連絡会では、地元の国会議員に陳情して、アスベスト低日額問題に取り組んでいます。

これは、2022年5月、労災低日額の要求を持った片山さんらが、福井の椿原秘書に陳情した時のものです。
次の通り、2023年9月、福井選出の稲田朋美衆院議員とともに厚生労働省と交渉しました。

さらに2024年12月、職業性疾患・疫学リサーチセンターの学習会で、労働政策審議会労働保険部会の田久委員(全建総連労働対策部長)が、厚生労働省の労災日額是正の動きを報告しました。↓田久さん

そして、2025年2月10日、21日の第3回労災保険制度の在り方に関する研究会に先立ち、連絡会の要望を厚生労働省に出しました。
厚生労働省に「労災保険制度の在り方に関する研究会」にかかわる要望(労災給付基礎日額) – アスベスト患者と家族の会 連絡会
発症時の賃金が給付基礎日額の算定根拠となることにより、離職時の20代賃金問題は解決しますが、発症時賃金が最終ばく露事業場の離職時賃金に満たない場合も、最終ばく露の賃金で最低保障される方向です。
まだまだ、要求実現まで、もうひと踏ん張りです。
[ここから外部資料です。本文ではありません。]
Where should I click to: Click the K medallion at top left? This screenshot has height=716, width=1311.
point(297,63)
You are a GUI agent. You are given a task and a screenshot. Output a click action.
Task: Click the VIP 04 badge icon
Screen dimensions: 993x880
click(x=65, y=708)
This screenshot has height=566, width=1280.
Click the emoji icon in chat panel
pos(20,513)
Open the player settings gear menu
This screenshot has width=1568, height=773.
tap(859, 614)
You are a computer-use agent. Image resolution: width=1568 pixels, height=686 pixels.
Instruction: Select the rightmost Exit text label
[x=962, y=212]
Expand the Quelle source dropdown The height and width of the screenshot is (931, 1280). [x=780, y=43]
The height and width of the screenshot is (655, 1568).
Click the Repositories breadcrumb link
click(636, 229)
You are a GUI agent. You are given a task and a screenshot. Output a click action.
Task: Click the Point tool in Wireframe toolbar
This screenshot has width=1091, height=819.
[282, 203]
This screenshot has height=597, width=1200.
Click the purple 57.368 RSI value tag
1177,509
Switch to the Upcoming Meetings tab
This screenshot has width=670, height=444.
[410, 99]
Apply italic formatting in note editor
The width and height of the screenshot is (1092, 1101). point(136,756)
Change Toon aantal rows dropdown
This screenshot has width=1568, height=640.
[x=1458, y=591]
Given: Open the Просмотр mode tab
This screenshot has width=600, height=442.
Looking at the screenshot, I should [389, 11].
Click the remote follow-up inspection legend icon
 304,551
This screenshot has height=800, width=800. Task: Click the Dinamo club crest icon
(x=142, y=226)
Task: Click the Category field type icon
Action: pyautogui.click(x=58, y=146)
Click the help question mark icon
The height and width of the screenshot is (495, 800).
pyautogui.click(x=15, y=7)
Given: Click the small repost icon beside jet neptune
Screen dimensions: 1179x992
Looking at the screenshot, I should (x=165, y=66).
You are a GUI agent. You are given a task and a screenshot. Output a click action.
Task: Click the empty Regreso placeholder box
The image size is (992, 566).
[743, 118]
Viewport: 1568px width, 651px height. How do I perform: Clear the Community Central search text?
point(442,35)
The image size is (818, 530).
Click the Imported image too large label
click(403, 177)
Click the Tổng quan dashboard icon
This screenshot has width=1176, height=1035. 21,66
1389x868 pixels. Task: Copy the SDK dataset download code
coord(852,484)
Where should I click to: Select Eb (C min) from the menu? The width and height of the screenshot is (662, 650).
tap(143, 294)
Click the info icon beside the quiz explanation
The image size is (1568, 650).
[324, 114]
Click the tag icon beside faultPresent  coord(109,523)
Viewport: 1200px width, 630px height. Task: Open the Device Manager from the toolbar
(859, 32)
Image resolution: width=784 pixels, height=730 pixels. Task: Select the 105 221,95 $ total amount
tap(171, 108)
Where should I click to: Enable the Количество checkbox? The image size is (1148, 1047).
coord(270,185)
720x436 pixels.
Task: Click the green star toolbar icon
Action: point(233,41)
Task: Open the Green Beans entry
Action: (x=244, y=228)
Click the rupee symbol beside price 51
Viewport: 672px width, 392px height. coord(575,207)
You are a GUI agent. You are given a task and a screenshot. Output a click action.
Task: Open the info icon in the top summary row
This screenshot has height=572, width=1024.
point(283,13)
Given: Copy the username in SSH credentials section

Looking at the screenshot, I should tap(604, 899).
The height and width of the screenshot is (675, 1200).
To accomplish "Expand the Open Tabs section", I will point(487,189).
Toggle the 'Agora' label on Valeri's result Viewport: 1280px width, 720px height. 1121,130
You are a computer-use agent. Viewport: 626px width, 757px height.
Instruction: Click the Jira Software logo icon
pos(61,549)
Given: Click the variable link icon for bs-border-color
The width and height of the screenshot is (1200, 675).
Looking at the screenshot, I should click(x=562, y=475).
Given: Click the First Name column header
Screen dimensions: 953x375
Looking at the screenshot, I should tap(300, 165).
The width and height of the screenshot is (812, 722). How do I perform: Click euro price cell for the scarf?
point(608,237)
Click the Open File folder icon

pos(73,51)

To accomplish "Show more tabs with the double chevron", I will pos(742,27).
3月にも、四国の当事者が、地元の国会議員に陳情しました。
なお、上記制度の改正が、既決定の当事者に遡及適用されるかどうか?
患者の休業補償の日額については、2025年4月18日の労働保険審査会が、新たな通知で是正することを認める裁決を出しました。遺族補償年金についてはどうなのか、これも未解決の課題です。